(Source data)
════

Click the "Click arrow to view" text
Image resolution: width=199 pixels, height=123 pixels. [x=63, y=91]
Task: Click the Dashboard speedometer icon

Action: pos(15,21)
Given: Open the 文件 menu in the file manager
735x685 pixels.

════

## DIRECTIVE
Count the lines in the listing above that contain the string "Click", matching case exactly. Give only the number.

## REPLY TO THE TASK
2